DHL Deja Vu: Tracking malware continues to hit inboxes

Even if you’re 53 years old, you’re probably still like me and get a childlike thrill whenever the doorbell rings and a delivery man hands you a parcel.

And it’s that desire to receive an unexpected package that hackers prey upon when they spam out messages claiming to come from the likes of DHL, FedEx and UPS, having failed to correctly deliver it to your address.

Today we’re seeing a lot of spammed-out email messages in our traps which use precisely this trick.

DHL malware email

A typical message (there are slight variations) reads:

Dear customer!

Unfortunately we were not able to deliver postal package which was sent on the 19th of July in time because the addressee's address is wrong.
Please print out the invoice copy attached and collect the package at our department.

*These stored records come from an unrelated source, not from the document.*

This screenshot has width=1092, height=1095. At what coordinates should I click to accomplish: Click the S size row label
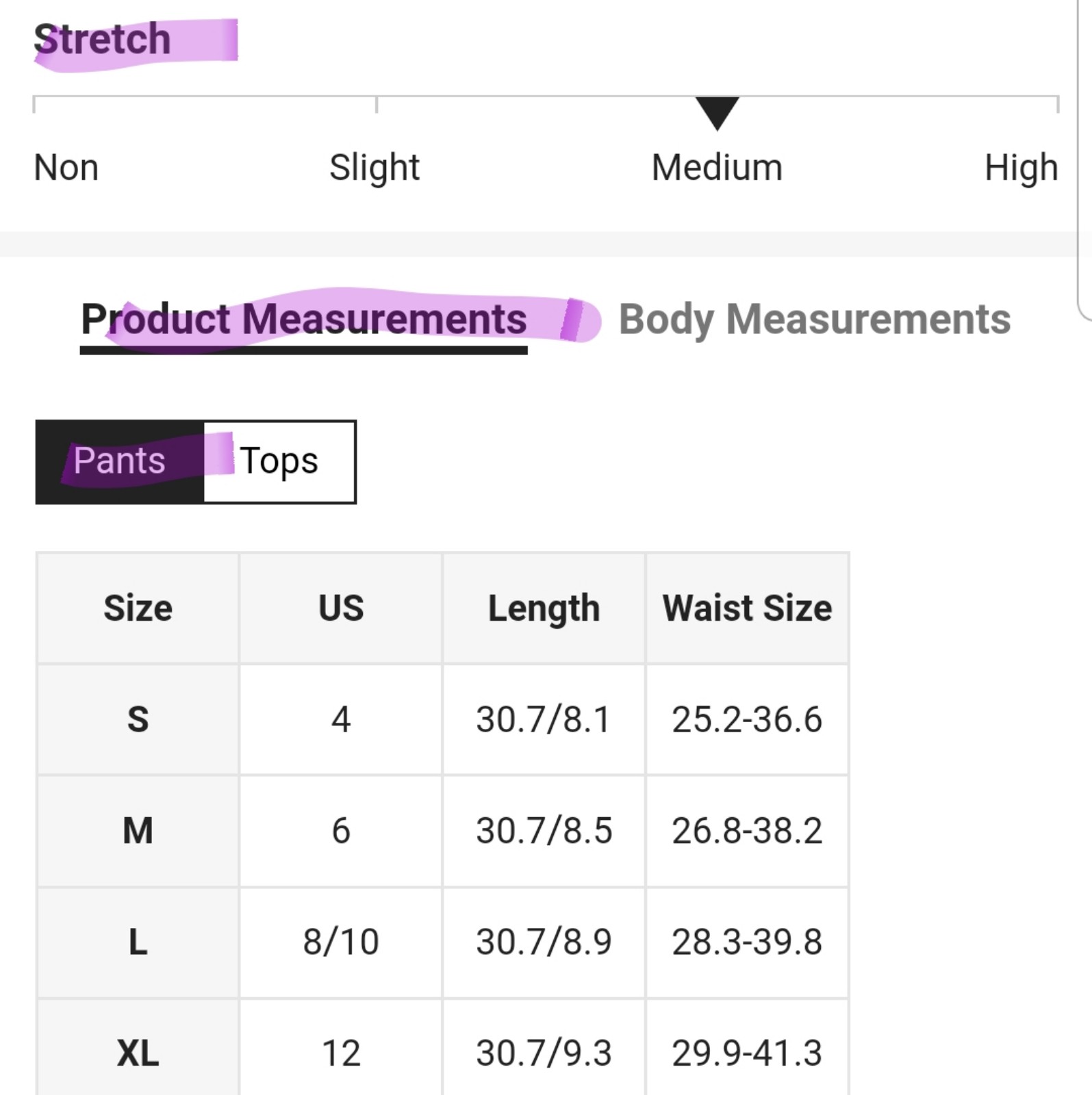click(x=138, y=720)
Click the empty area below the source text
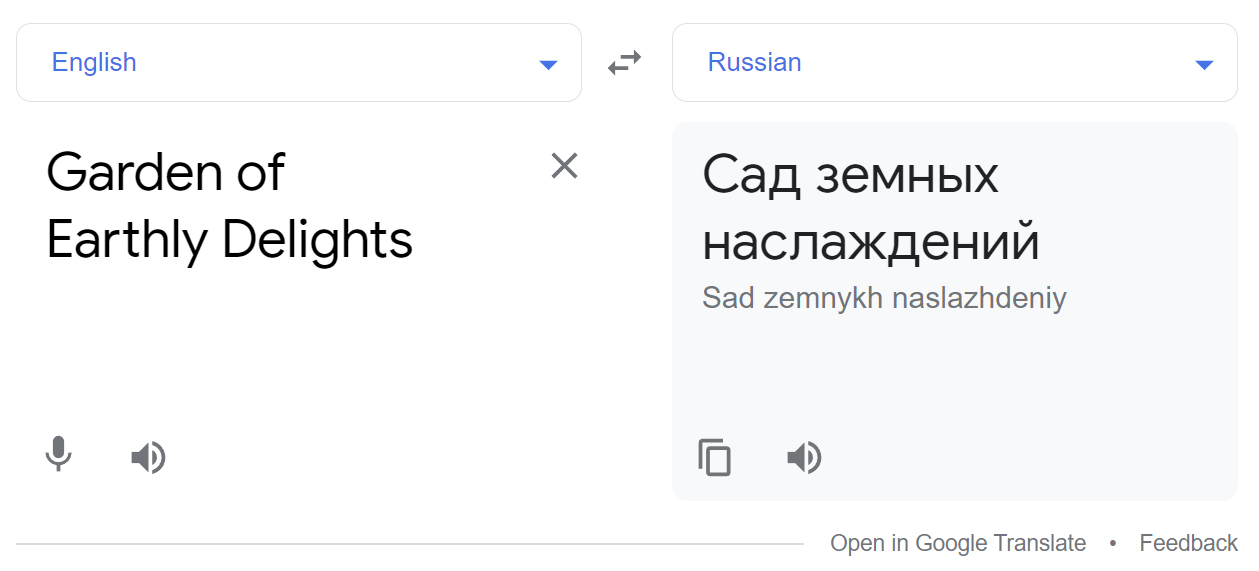 coord(300,350)
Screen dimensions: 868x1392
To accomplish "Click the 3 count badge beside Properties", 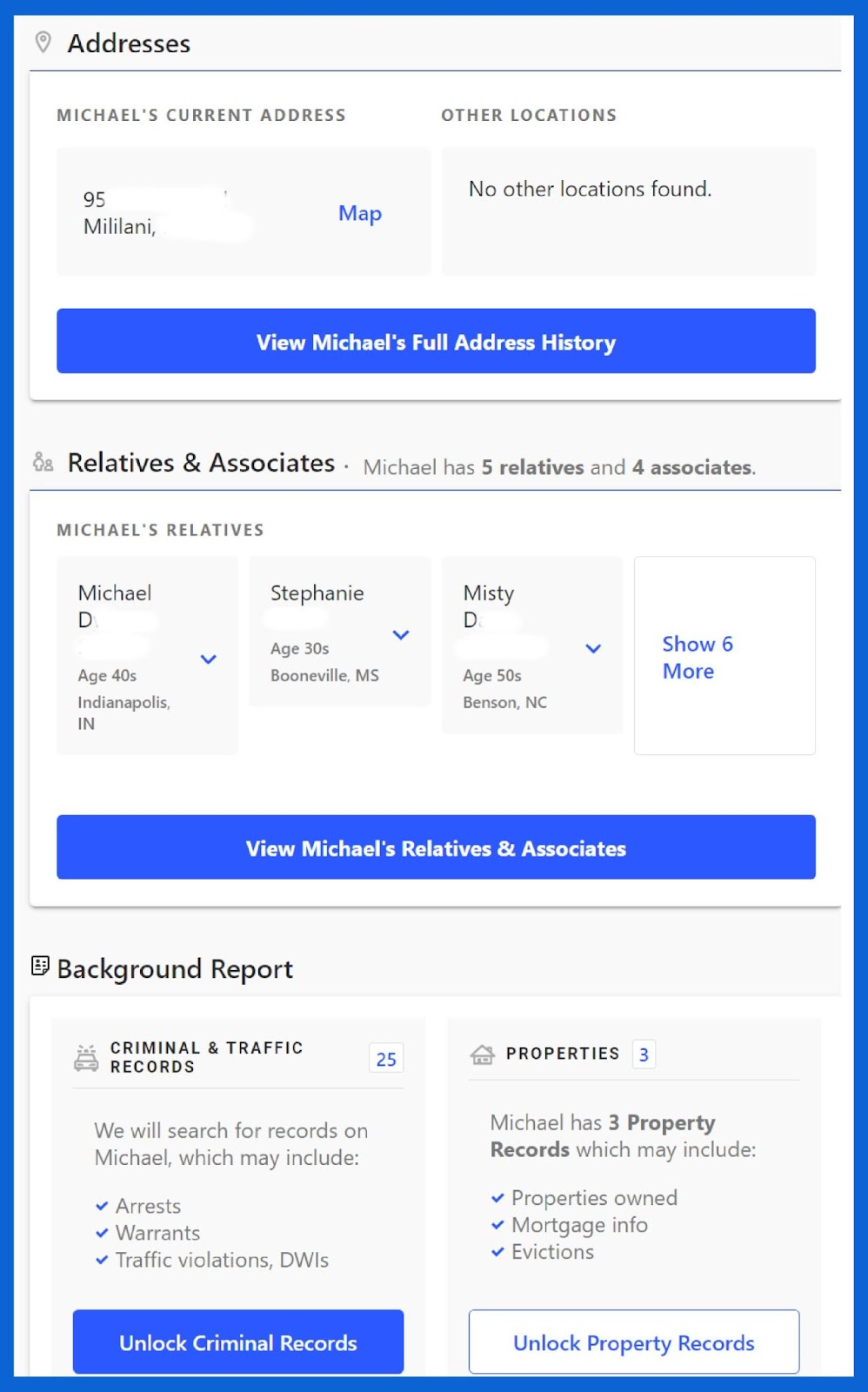I will (x=644, y=1054).
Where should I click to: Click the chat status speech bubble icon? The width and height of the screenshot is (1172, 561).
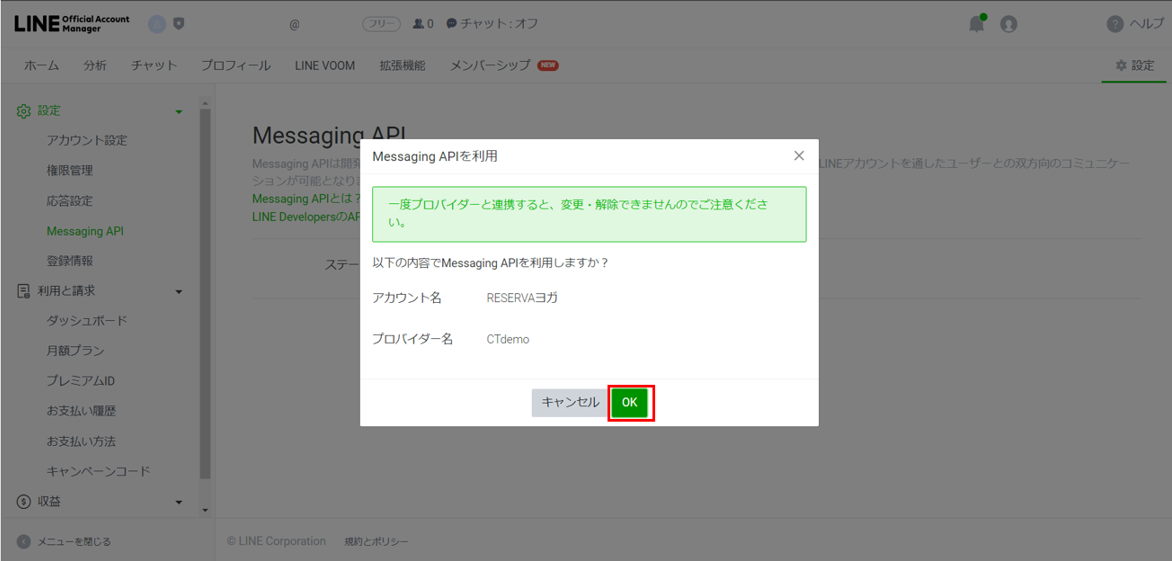[451, 24]
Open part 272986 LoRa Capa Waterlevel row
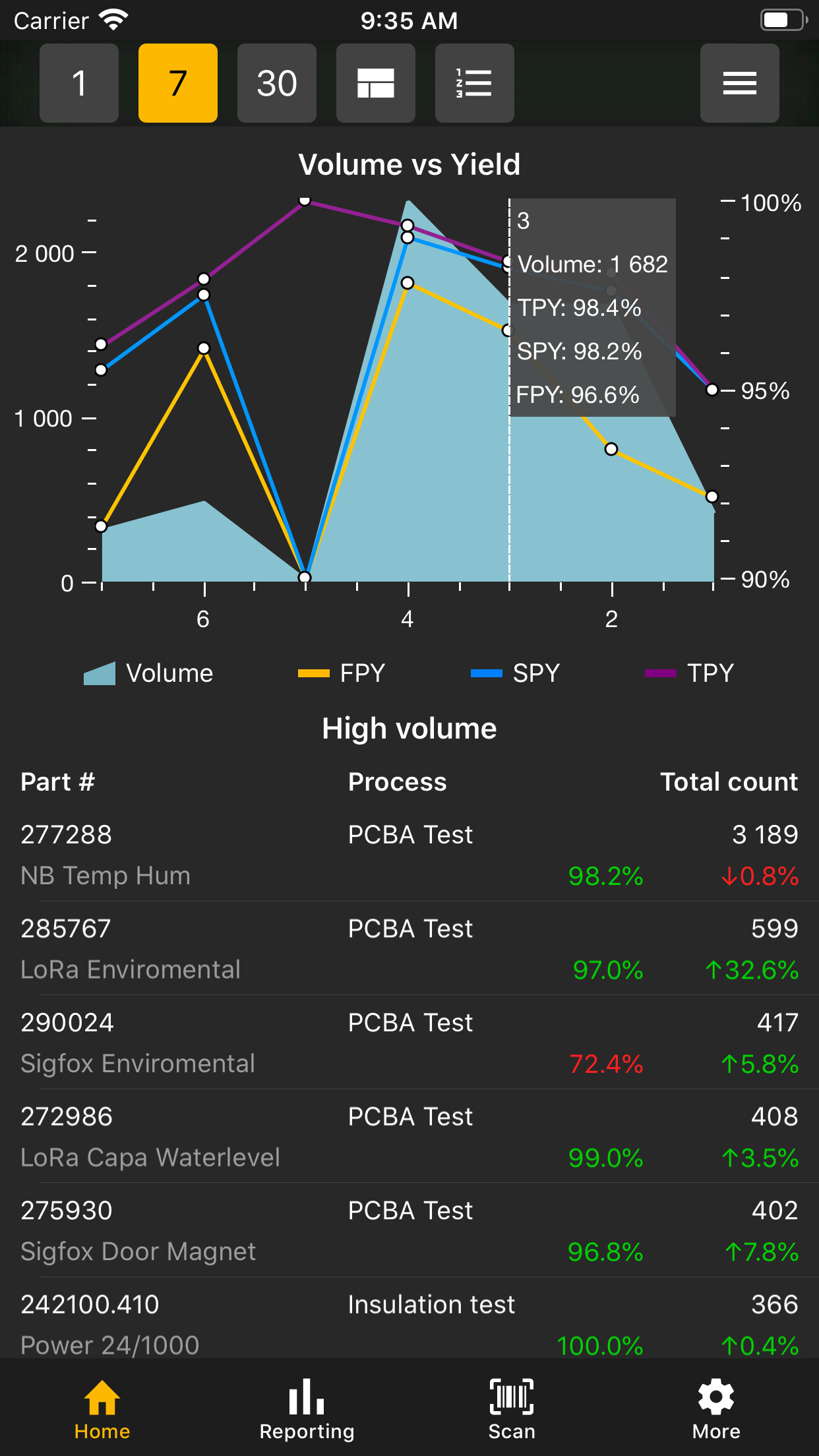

Your DHL Delivery Services.

This isn’t the most sophisticated attack in the world. For instance, if you check the From: header you’ll find that the emails don’t even go to the effort of pretending to come from a DHL email address. But there may well still be a fair few people who click on the attachment without taking the right care and attention.

And if you open the file inside the attachment (called you will be infected by the Troj/BredoZp-E Trojan horse, handing control of your PC over to malicious hackers.

It’s worth repeating once again. Always be very very suspicious of unsolicited email attachments and make sure that your anti-virus software and anti-spam defences are kept properly up-to-date.